→ **Extrait**:
* * * * * * * * *
La réélection du président Erdogan a en premier lieu assuré à l’Azerbaïdjan de conserver son principal parrain dans le conflit pour les cinq prochaines années, tant d’un point de vue diplomatique que militaire. Par ailleurs, l’installation d’un check-point sur le corridor de Lachine, par le simple fait qu’elle n’ait rencontré aucune résistance de la part de la communauté internationale, réaffirme la prédominance des Azéris sur ce territoire. La maîtrise du corridor de Lachine assure en effet à l’Azerbaïdjan le contrôle total du quotidien de l’enclave du Haut-Karabakh, lui offrant un moyen de pression d’une redoutable efficacité. Si l’accord de paix avec l’Arménie demeure une priorité, la véritable urgence est désormais de l’obtenir selon les conditions de l’Azerbaïdjan.
Le dernier incident frontalier en date et la nouvelle imposition du blocus signifient clairement que Bakou, lassé du peu de l’inefficacité des négociations, est désormais déterminé à obtenir des concessions de l’Arménie par la force. Le Premier ministre arménien Nikol Pachinian s’est pourtant dit prêt à reconnaître la souveraineté de l’Azerbaïdjan sur le Haut-Karabakh. Mais le sort des Arméniens de l’enclave en cas de passage sous la tutelle azérie demeure un point de rupture entre les négociateurs occidentaux et arméniens et Bakou, qui rejette leur demande au prétexte qu’il s’agit d’une « affaire domestique ». Aucune mesure en effet n’a été obtenue sur le sort des habitants, qui craignent à raison un « nettoyage ethnique », ou l’exil forcé. La multiplication des incidents frontaliers en pleine séquence diplomatique est également un moyen pour l’Azerbaïdjan de justifier le désarmement des forces armées de l’Artsakh, déjà accusées en décembre dernier d’obtenir illégalement des armes de l’Arménie. Preuve d’un manque de cohésion côté arménien, et de l’efficacité de l’instrumentalisation de la peur par l’Azerbaïdjan, le Parlement du Haut-Karabakh a demandé la suspension des négociations afin d’obtenir un cessez-le-feu, quand Erevan souhaite maintenir malgré tout la voie diplomatique ouverte.
Alors que l’enclave vit de nouveau dans l’isolement le plus total depuis quinze jours, l’absence de réaction efficace des puissances extérieures impliquées dans le dossier pose question. Une fois de plus, l’Arménie n’a pu que constater amèrement le manque de solidarité de son alliée russe, dont les forces de maintien de la paix subissent sans réaction les manœuvres de l’Azerbaïdjan. Bien qu’ils aient symétriquement ouvert leur propre canal diplomatique avec les deux belligérants, Russes comme Occidentaux ont totalement failli à faire avancer le dossier. Mais si tous s’accordent pour condamner l’illégalité du blocus, aucun ne propose d’action concrète allant au-delà des injonctions à le faire cesser.
* * * * * * * * *
→ **Consigne**: Pouvez-vous recopier à l'identique le passage de l'extrait sur le Haut-Karabakh qui s'ouvre sur les mots contenant « La réélection du » et se clôt sur « conditions de l’Azerbaïdjan. » ? Les entrées qui suivent proviennent d'une source distincte de l'extrait.
* * * * * * * * *
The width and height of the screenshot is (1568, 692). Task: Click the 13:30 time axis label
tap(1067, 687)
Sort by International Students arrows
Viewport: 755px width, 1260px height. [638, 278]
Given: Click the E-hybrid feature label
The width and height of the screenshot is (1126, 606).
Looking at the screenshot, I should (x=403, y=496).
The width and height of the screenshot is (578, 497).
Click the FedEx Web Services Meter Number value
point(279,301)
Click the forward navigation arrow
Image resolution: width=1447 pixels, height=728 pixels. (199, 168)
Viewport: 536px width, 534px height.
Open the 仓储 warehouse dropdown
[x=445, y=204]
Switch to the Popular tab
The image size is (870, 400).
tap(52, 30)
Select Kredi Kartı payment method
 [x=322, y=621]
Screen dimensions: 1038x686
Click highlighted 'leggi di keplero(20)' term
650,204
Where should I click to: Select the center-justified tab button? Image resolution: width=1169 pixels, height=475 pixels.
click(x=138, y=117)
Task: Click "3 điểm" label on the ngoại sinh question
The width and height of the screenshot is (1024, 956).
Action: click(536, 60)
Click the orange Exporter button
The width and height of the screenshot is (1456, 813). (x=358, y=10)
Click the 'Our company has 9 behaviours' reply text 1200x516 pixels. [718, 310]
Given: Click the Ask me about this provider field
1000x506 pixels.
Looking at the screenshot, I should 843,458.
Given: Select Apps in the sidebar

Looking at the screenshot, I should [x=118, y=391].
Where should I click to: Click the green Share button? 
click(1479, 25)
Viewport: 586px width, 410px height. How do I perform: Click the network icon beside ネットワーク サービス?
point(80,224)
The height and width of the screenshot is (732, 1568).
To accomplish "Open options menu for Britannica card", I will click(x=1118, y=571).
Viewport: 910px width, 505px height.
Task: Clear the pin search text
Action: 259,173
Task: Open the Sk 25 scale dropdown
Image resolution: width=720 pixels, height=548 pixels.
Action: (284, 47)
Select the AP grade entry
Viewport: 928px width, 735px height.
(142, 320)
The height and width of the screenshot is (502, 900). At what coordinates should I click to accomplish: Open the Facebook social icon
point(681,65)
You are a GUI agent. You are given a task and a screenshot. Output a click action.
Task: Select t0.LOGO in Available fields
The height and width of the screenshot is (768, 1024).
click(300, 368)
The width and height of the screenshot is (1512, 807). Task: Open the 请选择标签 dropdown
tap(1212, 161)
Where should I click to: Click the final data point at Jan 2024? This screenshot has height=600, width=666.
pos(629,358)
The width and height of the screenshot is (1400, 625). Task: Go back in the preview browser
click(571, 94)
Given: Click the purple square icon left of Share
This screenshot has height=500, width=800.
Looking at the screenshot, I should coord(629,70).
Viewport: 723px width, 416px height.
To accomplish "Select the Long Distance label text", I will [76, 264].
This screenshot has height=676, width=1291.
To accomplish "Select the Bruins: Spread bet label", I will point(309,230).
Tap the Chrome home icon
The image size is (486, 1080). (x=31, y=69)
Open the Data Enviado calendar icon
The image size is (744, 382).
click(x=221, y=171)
* * * * * * * * *
→ **Corrigé**:
La réélection du président Erdogan a en premier lieu assuré à l’Azerbaïdjan de conserver son principal parrain dans le conflit pour les cinq prochaines années, tant d’un point de vue diplomatique que militaire. Par ailleurs, l’installation d’un check-point sur le corridor de Lachine, par le simple fait qu’elle n’ait rencontré aucune résistance de la part de la communauté internationale, réaffirme la prédominance des Azéris sur ce territoire. La maîtrise du corridor de Lachine assure en effet à l’Azerbaïdjan le contrôle total du quotidien de l’enclave du Haut-Karabakh, lui offrant un moyen de pression d’une redoutable efficacité. Si l’accord de paix avec l’Arménie demeure une priorité, la véritable urgence est désormais de l’obtenir selon les conditions de l’Azerbaïdjan.